If it wasn’t for Metroland, the area might indeed have remained largely rural, but then many of us wouldn’t be here at all. For the development of north west Middlesex between the wars was almost entirely due to the expansion of the Metropolitan Railway. Metroland was born.

Whilst Metro-land blossomed, and slipped into the prosaic of the everyday, it was to be immortalised by the pen of poet laureate Sir John Betjeman in the 1950s, and then again by his famous 1973 documentary, Metro-land.

Gaily into Ruislip Gardens
Runs the red electric train,
With a thousand Ta’s and Pardon’s
Daintily alights Elaine;
Hurries down the concrete station
With a frown of concentration,
Out into the outskirt’s edges
Where a few surviving hedges
Keep alive our lost Elysium – rural Middlesex again.

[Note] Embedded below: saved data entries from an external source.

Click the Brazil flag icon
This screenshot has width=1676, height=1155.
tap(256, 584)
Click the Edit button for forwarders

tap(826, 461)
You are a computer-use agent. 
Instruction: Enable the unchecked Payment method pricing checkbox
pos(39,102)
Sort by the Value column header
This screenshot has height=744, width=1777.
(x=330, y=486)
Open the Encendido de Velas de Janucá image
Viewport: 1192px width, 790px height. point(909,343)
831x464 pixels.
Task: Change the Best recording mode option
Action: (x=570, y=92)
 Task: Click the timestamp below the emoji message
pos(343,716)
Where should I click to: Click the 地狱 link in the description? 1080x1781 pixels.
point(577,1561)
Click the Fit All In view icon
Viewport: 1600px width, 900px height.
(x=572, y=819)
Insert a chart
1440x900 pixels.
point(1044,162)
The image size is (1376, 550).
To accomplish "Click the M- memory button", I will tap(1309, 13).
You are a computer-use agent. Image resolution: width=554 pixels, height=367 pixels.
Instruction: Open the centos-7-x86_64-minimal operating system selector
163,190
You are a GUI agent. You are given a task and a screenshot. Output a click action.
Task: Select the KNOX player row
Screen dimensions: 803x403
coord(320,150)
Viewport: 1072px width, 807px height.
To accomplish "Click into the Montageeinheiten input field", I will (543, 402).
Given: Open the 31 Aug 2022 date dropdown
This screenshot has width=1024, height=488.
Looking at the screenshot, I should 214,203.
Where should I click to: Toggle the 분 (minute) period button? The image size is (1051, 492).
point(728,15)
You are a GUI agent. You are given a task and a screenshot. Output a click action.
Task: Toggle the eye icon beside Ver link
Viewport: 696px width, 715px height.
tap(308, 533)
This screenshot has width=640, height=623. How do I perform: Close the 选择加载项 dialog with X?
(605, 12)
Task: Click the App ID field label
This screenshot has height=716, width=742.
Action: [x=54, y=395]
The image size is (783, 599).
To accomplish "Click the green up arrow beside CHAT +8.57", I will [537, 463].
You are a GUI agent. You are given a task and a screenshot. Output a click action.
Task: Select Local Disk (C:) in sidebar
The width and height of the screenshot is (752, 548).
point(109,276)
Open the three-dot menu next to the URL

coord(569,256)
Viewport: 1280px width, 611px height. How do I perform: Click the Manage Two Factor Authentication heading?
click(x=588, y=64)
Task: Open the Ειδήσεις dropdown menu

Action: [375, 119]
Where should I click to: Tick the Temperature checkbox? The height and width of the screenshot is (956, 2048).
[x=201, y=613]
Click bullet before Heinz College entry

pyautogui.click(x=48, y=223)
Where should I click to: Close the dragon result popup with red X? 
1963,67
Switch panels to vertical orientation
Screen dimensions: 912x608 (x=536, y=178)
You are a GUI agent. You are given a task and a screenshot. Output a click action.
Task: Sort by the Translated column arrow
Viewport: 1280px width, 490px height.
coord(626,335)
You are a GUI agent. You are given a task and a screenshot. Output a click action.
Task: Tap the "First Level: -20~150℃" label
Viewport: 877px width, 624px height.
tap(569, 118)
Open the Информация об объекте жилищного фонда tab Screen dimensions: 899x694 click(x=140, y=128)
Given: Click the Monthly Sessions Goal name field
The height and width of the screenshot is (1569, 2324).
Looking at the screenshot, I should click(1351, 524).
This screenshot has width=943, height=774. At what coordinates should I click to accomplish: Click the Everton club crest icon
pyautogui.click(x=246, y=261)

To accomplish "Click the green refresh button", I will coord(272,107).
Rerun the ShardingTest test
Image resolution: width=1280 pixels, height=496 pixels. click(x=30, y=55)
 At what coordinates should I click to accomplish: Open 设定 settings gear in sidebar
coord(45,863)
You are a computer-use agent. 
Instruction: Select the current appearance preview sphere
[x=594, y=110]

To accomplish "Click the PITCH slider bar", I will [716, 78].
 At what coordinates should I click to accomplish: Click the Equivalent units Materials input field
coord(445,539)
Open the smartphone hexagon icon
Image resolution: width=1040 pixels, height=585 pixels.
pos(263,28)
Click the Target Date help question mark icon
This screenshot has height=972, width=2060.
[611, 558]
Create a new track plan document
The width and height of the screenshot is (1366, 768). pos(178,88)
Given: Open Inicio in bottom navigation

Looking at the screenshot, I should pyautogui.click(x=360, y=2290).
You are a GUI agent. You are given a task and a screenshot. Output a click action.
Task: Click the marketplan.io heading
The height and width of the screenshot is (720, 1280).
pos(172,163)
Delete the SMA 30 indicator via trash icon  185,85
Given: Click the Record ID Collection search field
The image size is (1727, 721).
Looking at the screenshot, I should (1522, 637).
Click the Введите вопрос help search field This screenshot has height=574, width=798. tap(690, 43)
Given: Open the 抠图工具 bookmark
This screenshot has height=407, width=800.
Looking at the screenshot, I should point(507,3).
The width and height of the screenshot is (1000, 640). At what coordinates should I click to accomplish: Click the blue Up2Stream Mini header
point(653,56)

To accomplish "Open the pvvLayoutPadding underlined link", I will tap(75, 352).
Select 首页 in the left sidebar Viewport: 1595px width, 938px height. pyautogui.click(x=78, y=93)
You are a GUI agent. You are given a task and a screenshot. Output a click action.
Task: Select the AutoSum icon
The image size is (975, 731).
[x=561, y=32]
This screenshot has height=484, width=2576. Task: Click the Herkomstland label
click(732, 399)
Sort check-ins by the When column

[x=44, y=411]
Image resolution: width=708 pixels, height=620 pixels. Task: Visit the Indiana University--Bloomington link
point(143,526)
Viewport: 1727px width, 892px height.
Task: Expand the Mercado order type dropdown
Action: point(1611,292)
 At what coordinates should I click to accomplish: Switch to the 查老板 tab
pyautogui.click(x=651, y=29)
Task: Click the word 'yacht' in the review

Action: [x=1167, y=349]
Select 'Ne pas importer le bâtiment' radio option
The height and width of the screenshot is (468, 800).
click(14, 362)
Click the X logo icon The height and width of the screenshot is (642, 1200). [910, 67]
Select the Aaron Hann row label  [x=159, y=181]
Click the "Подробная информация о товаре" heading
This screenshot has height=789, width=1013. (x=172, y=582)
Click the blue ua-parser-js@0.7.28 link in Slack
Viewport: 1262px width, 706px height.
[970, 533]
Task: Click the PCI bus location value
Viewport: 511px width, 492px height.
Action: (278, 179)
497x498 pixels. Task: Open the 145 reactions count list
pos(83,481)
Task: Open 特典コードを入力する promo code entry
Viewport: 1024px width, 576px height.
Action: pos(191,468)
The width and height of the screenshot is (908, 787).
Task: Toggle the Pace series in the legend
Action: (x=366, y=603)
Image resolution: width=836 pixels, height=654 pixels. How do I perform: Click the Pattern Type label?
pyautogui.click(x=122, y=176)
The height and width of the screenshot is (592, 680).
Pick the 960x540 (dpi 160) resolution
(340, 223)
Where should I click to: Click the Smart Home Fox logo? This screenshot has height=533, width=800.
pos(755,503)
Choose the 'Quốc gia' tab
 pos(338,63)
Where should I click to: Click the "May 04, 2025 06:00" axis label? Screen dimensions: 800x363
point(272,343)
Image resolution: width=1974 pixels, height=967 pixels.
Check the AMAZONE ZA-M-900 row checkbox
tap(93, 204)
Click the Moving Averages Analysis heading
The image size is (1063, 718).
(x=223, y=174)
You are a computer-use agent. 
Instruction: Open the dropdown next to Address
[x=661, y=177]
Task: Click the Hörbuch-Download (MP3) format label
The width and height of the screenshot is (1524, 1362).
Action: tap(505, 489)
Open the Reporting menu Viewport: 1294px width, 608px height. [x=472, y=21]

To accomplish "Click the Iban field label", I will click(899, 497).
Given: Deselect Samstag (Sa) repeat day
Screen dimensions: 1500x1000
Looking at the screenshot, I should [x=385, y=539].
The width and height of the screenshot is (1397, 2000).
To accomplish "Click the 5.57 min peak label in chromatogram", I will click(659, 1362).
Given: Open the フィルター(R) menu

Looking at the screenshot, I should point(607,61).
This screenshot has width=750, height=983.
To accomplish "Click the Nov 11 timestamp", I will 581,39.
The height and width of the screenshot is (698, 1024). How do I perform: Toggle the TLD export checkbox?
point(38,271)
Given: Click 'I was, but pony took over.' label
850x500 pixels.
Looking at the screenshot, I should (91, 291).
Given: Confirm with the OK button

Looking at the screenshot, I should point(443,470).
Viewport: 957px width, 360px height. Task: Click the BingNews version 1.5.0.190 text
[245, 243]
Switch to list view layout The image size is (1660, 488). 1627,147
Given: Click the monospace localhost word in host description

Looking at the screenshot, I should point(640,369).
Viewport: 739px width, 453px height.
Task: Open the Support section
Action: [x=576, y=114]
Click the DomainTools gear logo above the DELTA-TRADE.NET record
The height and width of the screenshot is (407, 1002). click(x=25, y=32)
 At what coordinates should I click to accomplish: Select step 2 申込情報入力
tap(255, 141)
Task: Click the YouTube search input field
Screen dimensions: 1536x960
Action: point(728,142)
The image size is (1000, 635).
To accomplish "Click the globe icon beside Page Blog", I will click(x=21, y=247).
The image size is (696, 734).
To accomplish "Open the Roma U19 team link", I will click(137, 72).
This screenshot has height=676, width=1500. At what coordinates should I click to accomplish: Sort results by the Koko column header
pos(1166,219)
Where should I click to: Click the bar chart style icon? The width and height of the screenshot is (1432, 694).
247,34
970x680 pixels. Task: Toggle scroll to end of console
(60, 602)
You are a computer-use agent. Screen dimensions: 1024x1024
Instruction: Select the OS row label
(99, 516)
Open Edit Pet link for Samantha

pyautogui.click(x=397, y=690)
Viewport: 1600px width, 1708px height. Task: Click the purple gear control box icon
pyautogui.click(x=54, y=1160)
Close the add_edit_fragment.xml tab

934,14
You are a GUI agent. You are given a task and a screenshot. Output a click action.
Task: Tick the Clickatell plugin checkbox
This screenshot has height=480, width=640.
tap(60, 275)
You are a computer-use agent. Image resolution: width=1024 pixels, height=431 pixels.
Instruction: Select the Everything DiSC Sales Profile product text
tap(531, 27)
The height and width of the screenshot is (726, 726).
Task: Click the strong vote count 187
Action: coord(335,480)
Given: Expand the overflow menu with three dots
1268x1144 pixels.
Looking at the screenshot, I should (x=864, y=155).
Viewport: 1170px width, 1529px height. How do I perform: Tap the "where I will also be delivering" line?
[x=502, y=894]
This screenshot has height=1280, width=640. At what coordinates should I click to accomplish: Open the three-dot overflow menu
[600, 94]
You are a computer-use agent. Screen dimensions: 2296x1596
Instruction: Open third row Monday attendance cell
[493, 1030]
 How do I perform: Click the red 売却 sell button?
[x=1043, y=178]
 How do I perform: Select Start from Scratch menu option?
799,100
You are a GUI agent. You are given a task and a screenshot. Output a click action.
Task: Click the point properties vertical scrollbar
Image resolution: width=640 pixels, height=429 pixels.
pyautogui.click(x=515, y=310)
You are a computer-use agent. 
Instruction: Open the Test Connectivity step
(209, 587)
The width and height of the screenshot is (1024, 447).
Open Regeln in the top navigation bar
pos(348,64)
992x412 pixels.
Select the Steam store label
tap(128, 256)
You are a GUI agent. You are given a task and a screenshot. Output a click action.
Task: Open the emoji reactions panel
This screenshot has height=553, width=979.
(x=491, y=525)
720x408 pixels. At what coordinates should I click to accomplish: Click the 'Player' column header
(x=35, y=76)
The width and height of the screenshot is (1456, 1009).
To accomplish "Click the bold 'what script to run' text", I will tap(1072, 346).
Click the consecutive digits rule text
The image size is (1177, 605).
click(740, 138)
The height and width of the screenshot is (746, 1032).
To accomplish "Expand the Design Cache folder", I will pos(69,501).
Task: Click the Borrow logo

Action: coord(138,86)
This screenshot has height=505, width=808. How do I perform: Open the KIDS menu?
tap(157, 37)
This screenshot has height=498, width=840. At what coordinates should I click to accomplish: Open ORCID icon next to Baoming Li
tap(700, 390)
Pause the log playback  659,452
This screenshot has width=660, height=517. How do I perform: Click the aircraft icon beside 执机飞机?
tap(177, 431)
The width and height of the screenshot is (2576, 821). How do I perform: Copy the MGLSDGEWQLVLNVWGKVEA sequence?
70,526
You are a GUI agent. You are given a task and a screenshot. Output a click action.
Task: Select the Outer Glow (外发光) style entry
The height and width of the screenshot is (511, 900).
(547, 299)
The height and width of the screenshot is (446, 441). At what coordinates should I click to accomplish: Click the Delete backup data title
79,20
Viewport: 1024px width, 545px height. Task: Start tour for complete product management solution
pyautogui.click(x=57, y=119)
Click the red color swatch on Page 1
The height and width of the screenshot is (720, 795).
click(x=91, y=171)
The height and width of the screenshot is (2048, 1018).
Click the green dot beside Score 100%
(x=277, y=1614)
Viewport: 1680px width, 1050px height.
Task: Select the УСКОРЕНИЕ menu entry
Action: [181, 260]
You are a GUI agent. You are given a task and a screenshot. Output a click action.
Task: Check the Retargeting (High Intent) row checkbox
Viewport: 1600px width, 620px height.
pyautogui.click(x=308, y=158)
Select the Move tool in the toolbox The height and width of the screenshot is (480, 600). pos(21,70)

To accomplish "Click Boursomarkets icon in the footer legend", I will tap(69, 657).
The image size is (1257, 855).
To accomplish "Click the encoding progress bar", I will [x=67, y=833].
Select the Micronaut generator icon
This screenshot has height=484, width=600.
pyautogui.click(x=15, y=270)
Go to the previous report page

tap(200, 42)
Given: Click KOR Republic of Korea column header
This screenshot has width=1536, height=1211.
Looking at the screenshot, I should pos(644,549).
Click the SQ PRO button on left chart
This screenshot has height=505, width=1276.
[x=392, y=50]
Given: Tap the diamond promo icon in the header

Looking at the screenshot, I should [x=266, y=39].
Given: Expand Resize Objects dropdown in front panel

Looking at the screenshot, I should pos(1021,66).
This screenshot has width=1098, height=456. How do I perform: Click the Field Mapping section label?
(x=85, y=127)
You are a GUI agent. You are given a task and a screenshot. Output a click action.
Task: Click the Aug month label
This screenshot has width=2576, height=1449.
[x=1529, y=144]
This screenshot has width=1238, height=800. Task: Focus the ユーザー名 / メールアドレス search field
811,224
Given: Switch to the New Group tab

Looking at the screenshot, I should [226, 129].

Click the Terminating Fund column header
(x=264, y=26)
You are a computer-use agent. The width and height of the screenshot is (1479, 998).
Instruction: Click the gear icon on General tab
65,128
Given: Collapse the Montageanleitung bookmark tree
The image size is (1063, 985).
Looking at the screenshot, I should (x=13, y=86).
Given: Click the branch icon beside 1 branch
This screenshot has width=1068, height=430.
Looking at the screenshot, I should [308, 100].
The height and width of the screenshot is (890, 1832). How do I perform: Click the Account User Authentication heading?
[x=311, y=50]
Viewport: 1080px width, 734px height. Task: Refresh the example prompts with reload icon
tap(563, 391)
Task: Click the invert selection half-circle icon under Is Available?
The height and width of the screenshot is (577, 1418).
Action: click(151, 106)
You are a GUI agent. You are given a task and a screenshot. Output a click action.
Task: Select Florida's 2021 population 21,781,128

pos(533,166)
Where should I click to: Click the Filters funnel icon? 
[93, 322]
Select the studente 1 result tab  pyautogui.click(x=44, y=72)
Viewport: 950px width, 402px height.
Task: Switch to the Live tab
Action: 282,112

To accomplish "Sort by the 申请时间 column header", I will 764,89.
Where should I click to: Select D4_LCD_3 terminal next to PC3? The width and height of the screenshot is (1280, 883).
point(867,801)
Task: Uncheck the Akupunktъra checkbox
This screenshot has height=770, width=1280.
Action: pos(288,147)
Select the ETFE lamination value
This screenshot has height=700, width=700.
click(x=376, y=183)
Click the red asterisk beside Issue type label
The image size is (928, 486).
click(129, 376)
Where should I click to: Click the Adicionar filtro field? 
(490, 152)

The Harrow Observer in 1973 anticipates the documentary, which was set to use ‘the Met Line as a vehicle to tell the story of the wide variety and character of the suburbs that grew alongside it in the 1920s and 1930s.’

And it precisely was the prosaic and the everyday that Betjeman delighted in, the normal activities of suburbia that the Metropolitan Railway had made possible, the ‘car washing, lawn-mowing and gardening.’

Sir John Betjeman | Harrow Observer | 23 February 1973

His documentary looked at the styles of 1920s and 1930s architecture in Suffolk Road and Church Drive in Harrow, and highlighted ‘the stained glass in the front doors and landing lights of houses in Northumberland Road, Church Drive, Lincoln Road and Heath Road,’ also in Harrow.

And nowadays, the green fields of rural Middlesex are long departed, but what remains is the magic of the enterprising legacy of the Metropolitan Railway, and demonstrates how transport shaped the development of London.